» Actions to take
1/ Answer these from the post about starting a fourth year of teaching:
(a) Which year of teaching is the writer beginning this week?
(b) What happened to the writer's circle of friends at work?
(c) What did someone bring the writer after a sprained ankle, and from where?
2/ Switch "Qualification" to "Outcome" in the records, in the stretch from their start through the line that contains "Kosiyabong) [412, 153]", and leave everything else unchanged.

=== Extract to read ===

I'm beginning my 4th year of teaching this week and I must admit that it kind of tripped me out at first. I remember being the "baby" of the faculty...just kind of floating along and letting people take care of things for me. Coincidentally much like the same way I lived my life when I was younger and the "baby" of the family. In my first full year at the school I teach at, I was the bubbly, outgoing and eager young teacher - always up for a happy hour and trying to make everyone like me. To a certain extent, I still felt that same "youngness" last year even though it was my 3rd year teaching.
But something in the past year has switched. I've changed...no...I've evolved. Feel free to disagree, but I feel that I have gained a level of maturity about what is important in my life and where my priorities lie. My circle of friends at work has grown smaller, but closer. The number of evenings and nights out has diminished greatly, but yet the contentment and satisfaction in my life has flourished.
I look back on the girl who started teaching 3 years ago and I imagine her as a little girl dressed up in her mother's clothes. I was trying so desperately to figure out my place in the grownup world, but I ended up realizing that you can't "find" your place in the world - you have to create the person you want to be. I feel like I honestly had an awakening in the past year as to what is truly important...
- the fact that a person brought you your favorite meal from Taco Bueno because you sprained your ankle.
- giving kids the benefit of the doubt and showing compassion and concern.
- spending time with the family...thanks to my appendix I remembered how good it feels to just be in my parent's presence (and home cooking!).
- friends that know if you don't talk for awhile it's nothing personal...everybody's life is getting busier but that doesn't mean they don't come running when you need them.
- being myself.
I feel as if I've started another year at the school, but people expect me to be the same crazy girl that I used to be.
Case in point: it was my appendix - NOT a hangover!!! :)

=== The data ===

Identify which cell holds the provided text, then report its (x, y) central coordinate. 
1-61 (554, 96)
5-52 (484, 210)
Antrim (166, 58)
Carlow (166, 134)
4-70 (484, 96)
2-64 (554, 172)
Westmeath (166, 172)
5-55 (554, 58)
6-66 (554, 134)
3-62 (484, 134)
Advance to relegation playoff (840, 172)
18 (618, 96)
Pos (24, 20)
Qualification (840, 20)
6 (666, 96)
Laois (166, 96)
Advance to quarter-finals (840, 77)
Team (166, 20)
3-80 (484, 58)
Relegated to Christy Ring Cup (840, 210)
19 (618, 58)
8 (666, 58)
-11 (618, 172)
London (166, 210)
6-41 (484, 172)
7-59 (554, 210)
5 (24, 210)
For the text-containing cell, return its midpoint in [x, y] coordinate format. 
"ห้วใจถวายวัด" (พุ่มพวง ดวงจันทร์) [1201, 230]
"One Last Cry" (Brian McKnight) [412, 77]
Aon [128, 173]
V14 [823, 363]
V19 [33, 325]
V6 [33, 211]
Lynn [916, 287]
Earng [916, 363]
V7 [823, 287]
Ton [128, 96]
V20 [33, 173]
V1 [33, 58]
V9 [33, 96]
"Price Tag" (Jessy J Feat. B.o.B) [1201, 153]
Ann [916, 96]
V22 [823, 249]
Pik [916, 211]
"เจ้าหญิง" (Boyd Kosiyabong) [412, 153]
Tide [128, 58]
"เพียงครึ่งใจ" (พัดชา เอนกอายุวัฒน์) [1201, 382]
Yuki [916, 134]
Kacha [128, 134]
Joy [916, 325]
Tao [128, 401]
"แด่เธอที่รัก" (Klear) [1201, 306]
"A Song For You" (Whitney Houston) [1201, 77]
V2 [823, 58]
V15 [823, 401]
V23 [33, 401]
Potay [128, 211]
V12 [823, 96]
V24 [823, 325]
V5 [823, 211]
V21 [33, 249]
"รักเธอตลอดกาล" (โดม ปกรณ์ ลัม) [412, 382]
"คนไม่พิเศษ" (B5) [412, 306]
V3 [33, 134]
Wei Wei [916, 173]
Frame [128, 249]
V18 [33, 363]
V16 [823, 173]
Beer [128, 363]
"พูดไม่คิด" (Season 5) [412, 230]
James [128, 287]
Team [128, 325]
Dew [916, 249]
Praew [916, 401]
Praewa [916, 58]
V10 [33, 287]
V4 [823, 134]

===

» Task-by-task answers
1/
(a) The 4th year.
(b) It has grown smaller, but closer.
(c) The writer's favorite meal, from Taco Bueno.

2/
Identify which cell holds the provided text, then report its (x, y) central coordinate. 
1-61 (554, 96)
5-52 (484, 210)
Antrim (166, 58)
Carlow (166, 134)
4-70 (484, 96)
2-64 (554, 172)
Westmeath (166, 172)
5-55 (554, 58)
6-66 (554, 134)
3-62 (484, 134)
Advance to relegation playoff (840, 172)
18 (618, 96)
Pos (24, 20)
Outcome (840, 20)
6 (666, 96)
Laois (166, 96)
Advance to quarter-finals (840, 77)
Team (166, 20)
3-80 (484, 58)
Relegated to Christy Ring Cup (840, 210)
19 (618, 58)
8 (666, 58)
-11 (618, 172)
London (166, 210)
6-41 (484, 172)
7-59 (554, 210)
5 (24, 210)
For the text-containing cell, return its midpoint in [x, y] coordinate format. 
"ห้วใจถวายวัด" (พุ่มพวง ดวงจันทร์) [1201, 230]
"One Last Cry" (Brian McKnight) [412, 77]
Aon [128, 173]
V14 [823, 363]
V19 [33, 325]
V6 [33, 211]
Lynn [916, 287]
Earng [916, 363]
V7 [823, 287]
Ton [128, 96]
V20 [33, 173]
V1 [33, 58]
V9 [33, 96]
"Price Tag" (Jessy J Feat. B.o.B) [1201, 153]
Ann [916, 96]
V22 [823, 249]
Pik [916, 211]
"เจ้าหญิง" (Boyd Kosiyabong) [412, 153]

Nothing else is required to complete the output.